AnnotationConfigApplicationContext

Purpose: Used to read configuration information about a configuration class during full annotation development. Note: Annotate the current class as Spring’s Configuration class with the @Configuration annotation

The sample code

ApplicationContext context = newAnnotationConfigApplicationContext (custom configuration classes. The class);Copy the code

ClassPathXmlApplicationContext

The default load is in the classPath configuration file where the code was compiled in the classes folder. Note: when using the ClassPathXmlApplicationContext read relative path into the participation “the classpath:” can be omitted. When reading the absolute path, prefix file: with the input parameter.

The sample code

// Relative path
ApplicationContext context = new ClassPathXmlApplicationContext("Classpath: configuration file name.xml");
ApplicationContext context = new ClassPathXmlApplicationContext("Configuration file name.xml");

// Absolute path
ApplicationContext context = new ClassPathXmlApplicationContext("File: configuration file path under absolute path");Copy the code

FileSystemXmlApplicationContext

What it does: Loads the configuration file in the project path by default.

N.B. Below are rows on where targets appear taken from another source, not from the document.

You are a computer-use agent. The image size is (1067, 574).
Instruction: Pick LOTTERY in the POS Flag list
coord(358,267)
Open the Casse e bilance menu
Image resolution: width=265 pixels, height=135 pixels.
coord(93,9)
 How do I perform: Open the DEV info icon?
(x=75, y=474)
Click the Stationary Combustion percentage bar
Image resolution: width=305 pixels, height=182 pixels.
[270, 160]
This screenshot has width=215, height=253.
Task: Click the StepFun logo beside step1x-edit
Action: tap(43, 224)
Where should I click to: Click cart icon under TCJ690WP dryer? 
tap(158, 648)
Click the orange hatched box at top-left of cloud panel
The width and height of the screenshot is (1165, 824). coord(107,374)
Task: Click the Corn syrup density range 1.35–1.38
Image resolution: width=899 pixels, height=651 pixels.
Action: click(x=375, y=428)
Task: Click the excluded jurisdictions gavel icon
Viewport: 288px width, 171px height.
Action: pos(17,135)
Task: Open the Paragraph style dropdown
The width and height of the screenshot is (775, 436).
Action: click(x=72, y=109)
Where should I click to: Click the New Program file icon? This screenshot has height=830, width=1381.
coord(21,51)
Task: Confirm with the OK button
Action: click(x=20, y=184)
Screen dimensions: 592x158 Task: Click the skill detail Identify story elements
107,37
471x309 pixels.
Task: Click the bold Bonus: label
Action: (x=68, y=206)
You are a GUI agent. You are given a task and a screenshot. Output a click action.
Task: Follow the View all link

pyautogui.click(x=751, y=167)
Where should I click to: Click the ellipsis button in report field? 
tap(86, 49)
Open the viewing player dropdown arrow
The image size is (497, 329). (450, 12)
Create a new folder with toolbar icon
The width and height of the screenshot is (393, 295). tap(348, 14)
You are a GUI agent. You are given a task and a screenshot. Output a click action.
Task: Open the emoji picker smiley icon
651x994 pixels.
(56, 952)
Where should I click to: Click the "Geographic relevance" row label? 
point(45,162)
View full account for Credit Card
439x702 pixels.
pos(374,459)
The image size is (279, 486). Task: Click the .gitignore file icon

Note: while reading the absolute path for FileSystemXmlApplicationContext into parameter prefix “file:” can be omitted, but read the relative path into the participation “the classpath:” is a must.

The sample code

// Relative path
ApplicationContext context = new FileSystemXmlApplicationContext("classpath:beans.xml");

// Absolute path
ApplicationContext context = new FileSystemXmlApplicationContext("File: configuration file path under absolute path");
ApplicationContext context = new FileSystemXmlApplicationContext("Configuration file path under absolute path");
// Directly from the project path
ApplicationContext context = new FileSystemXmlApplicationContext("SRC \main\resources\ config file name");
Copy the code

Spring’s IOC implementation principles

Spring implements the IOC container through: factory + reflection.

To illustrate the implementation principle of SpirngIOC (based on XML configuration files)

In a fully annotated form, you simply change the step of reading the configuration file to reading the configuration class, and then get the Bean that needs to be created through the configuration class, and create it through reflection. The overall implementation idea is the same as using XML configuration files.